It's after midnight in Pyongyang, and North Korea hasn't conducted the missile launch that many anticipated would commemorate founder Kim Il-sung's birthday today. That's not at all affecting the Pentagon's defense preparations during this renewed period of tension with the North.
Missile launch or no, the Pentagon isn't about to send home the planes, ships and missile-defense systems it's ordered to or near the Korean peninsula. Pentagon officials emphasize that they can't predict North Korea's behavior. They say they don't want to read much into leader Kim Jong-un's apparent decision not to celebrate his grandfather's birthday by shooting a Musudan medium-range missile, believed to be capable of reaching Guam -- which, ironically, might have represented a way to tamp down hostilities.
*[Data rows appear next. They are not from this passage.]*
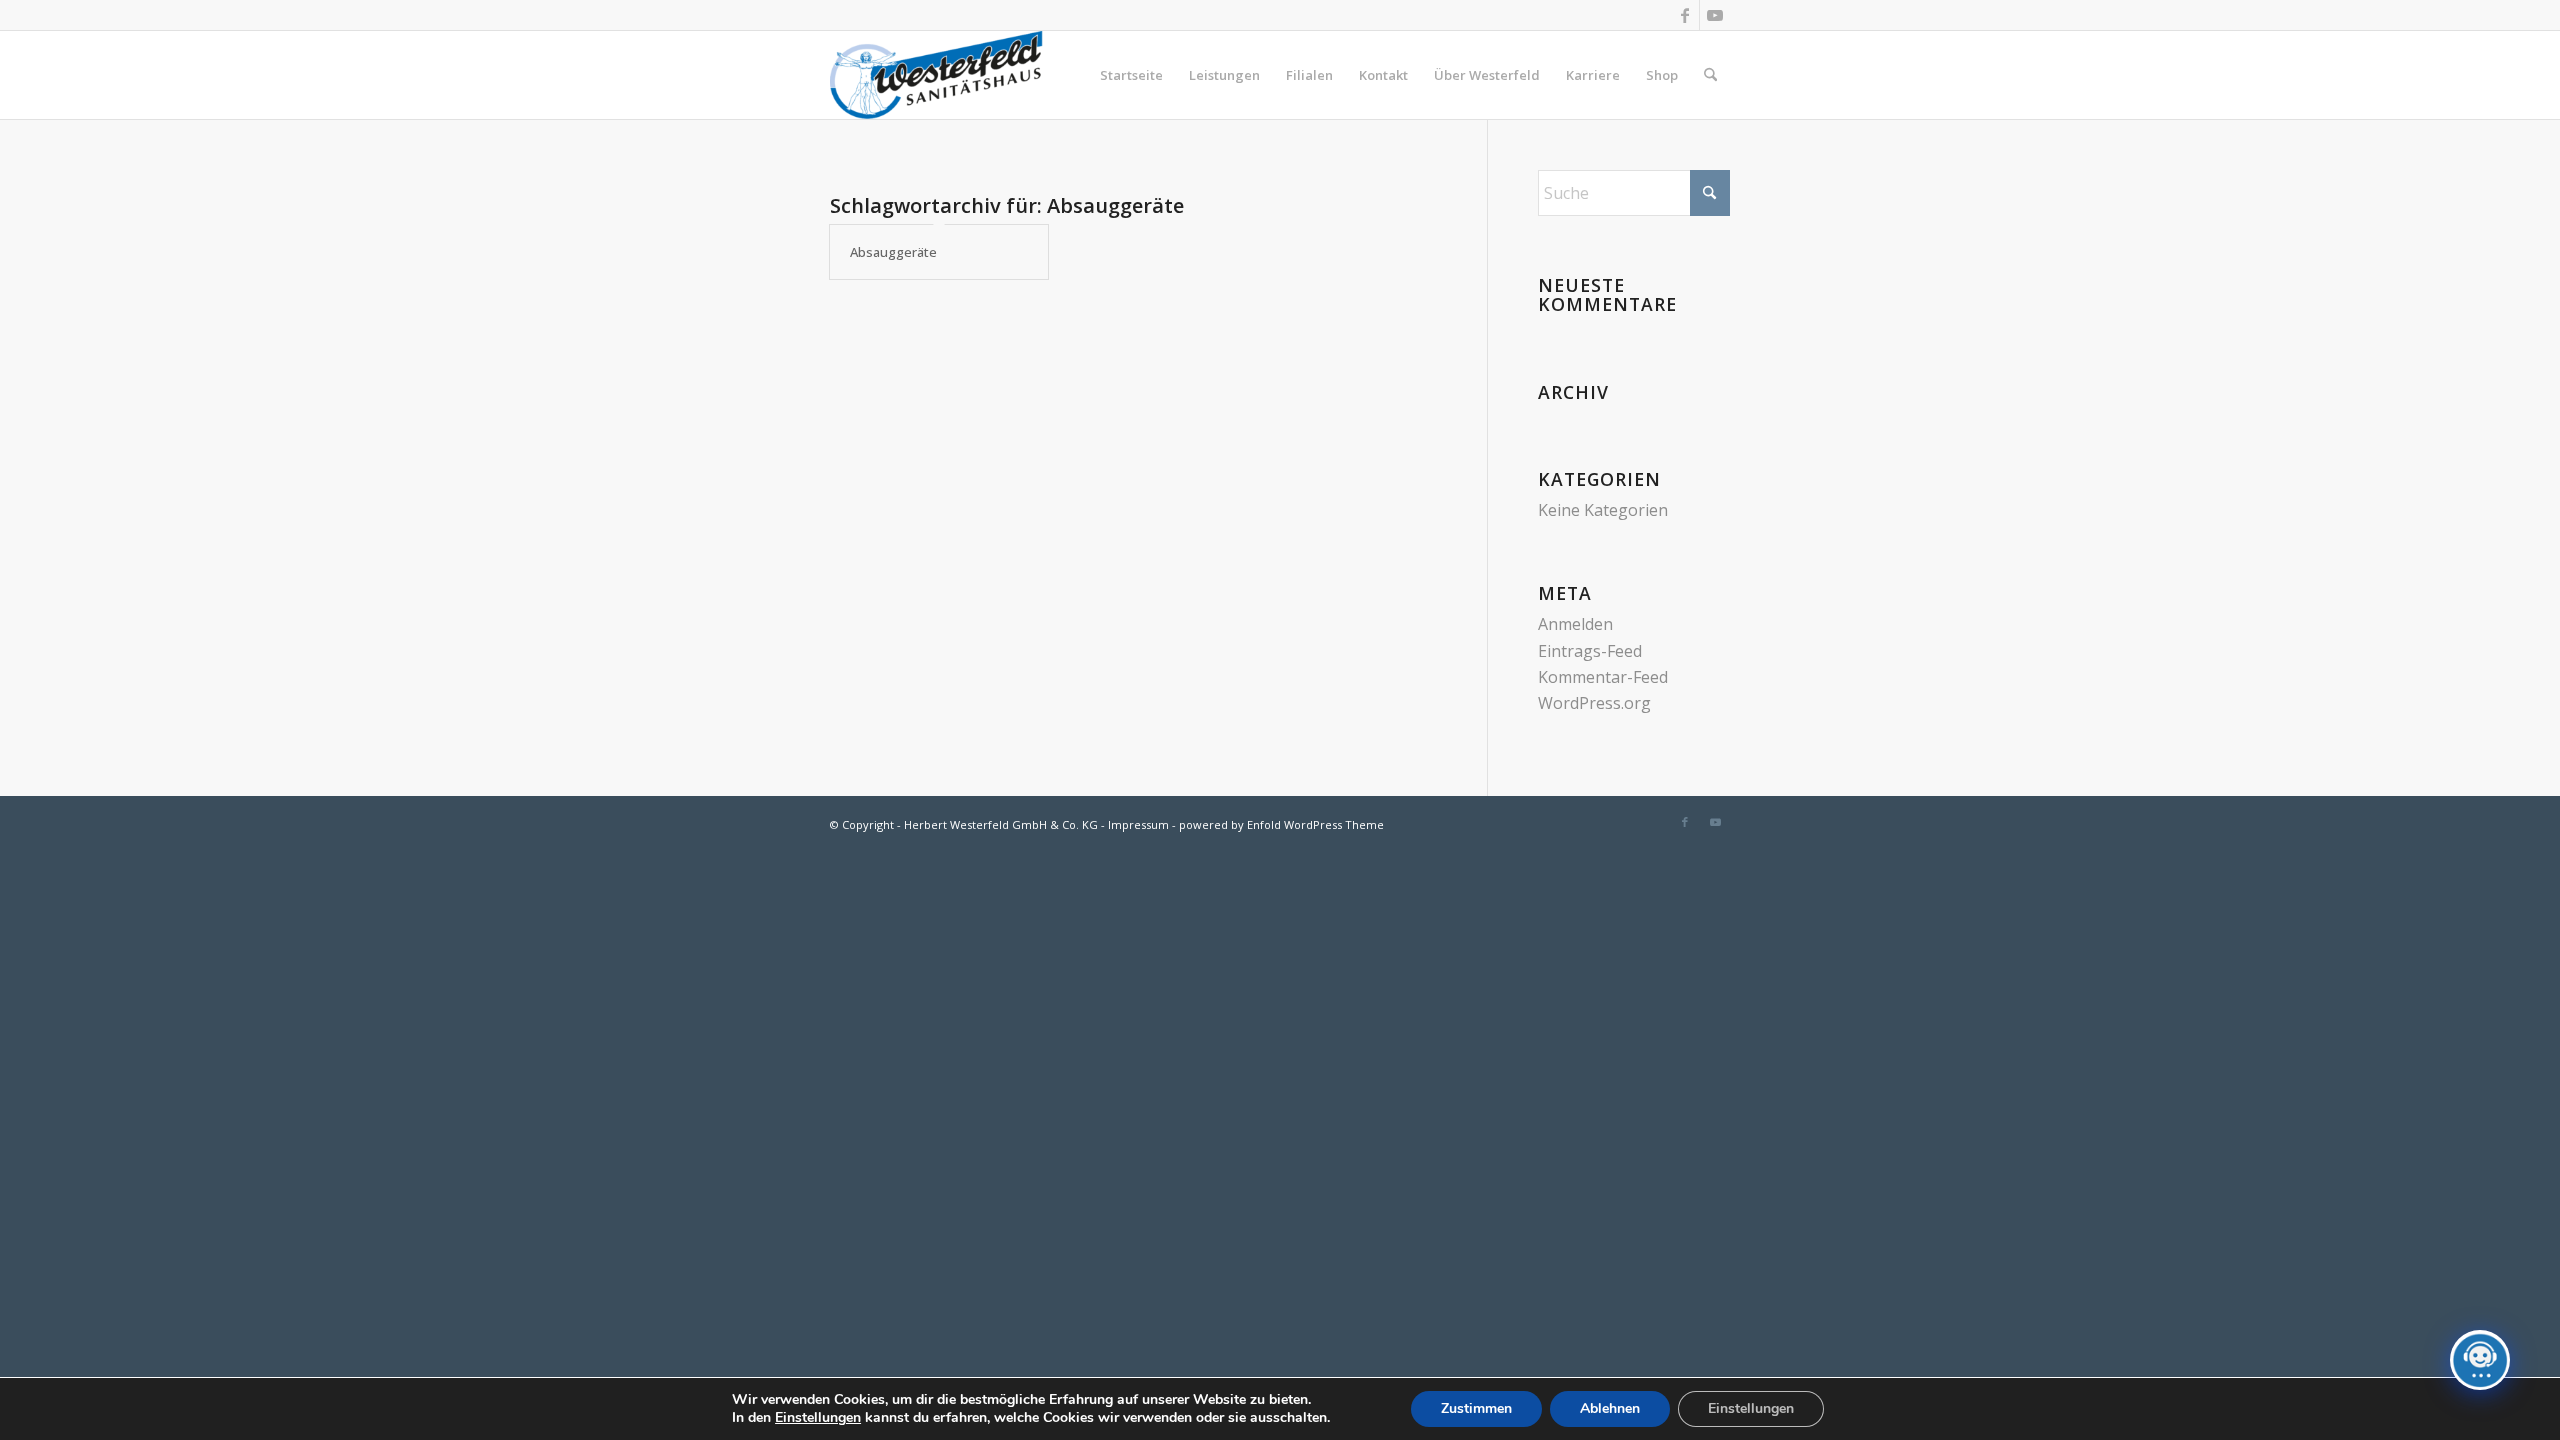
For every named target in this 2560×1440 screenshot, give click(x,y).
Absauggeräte (893, 252)
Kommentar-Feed (1603, 677)
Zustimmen (1476, 1408)
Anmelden (1575, 624)
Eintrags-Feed (1590, 651)
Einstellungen (818, 1418)
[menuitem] (1131, 75)
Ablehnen (1610, 1408)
"North Korea poses a ballistic missile threat," says Army Lt. Col. Cathy Wilkinson, a Pentagon spokeswoman. "We stand ready to defend ourselves, our allies and our national interests against that threat."
The last several weeks have seen a flurry of U.S. military movements related to tensions with North Korea. F-22 Raptor stealth jets and B-2 and B-52 bombers joined a U.S.-South Korean military exercise earlier this month. Adm. Samuel Locklear, the U.S. military commander for Asia and the Pacific, told Congress last week that anti-missile ships and land-based interceptors are capable of shooting down a North Korean missile. Those systems include a Terminal High Altitude Area Defense battery recently deployed to Guam; and a powerful, sea-based X-band radar the Pentagon says is currently in position near North Korea, all of which supplement a land-based X-band radar detection system in northern Japan (a second, announced last fall, is on its way to southern Japan). And that's on top of 14 additional long-range missile interceptors that Defense Secretary Chuck Hagel recently ordered deployed to Alaska.
The Pentagon has not cut short or reversed any of those plans, which Wilkinson called "prudent decisions." No one wants to predict that North Korea won't conduct a missile launch imminently just because Kim Il-sung's birthday has come and gone. Pyongyang moved missiles to an eastern launch pad about a week ago, and Pentagon officials say they haven't seen any significant military de-escalations from North Korea
Ironically, a missile launch that plopped into the Pacific Ocean without hurting anyone would likely be seen as Kim Jong-un ratcheting tensions down. Senior U.S. military officers have expressed concern for weeks that Kim has not given himself a face-saving way of climbing down from his recent bellicose rhetoric, which has included formally nullifying North Korea's armistice with South Korea and threatening to nuke its adversary in Seoul. A former top CIA Korea analyst, Sue Mi Terry, recently told Danger Room she expects some form of northern attack on South Korea before the current crisis abates.
North Korea does not have missiles capable of striking the U.S. homeland. But the Pentagon's intelligence arm recently assessed with "moderate confidence" that Pyongyang has successfully miniaturized a nuclear warhead to fit on its missiles, which helps explain the accelerated U.S. missile-defense responses. The Daily Beast's Eli Lake reports today that recovered wreckage from a December medium-range rocket launch contributed to that assessment.
Secretary of State John Kerry told North Korea this weekend that the Obama administration was willing to reopen dialogue with North Korea provided Pyongyang first take clear steps to roll back its nuclear program. But now, with Kim Il-sung's birthday having come and gone without a missile launch, the U.S. is still waiting to see if his grandson will take any steps to dial back the crisis.
"We've seen the press reports that North Korea may be making preparations to launch a missile and won't be surprised if they take this action again," Wilkinson says. "We are monitoring the situation very closely and are coordinating with South Korean officials and military commanders, as well as with Japan, China, Russia and other partners in the international community."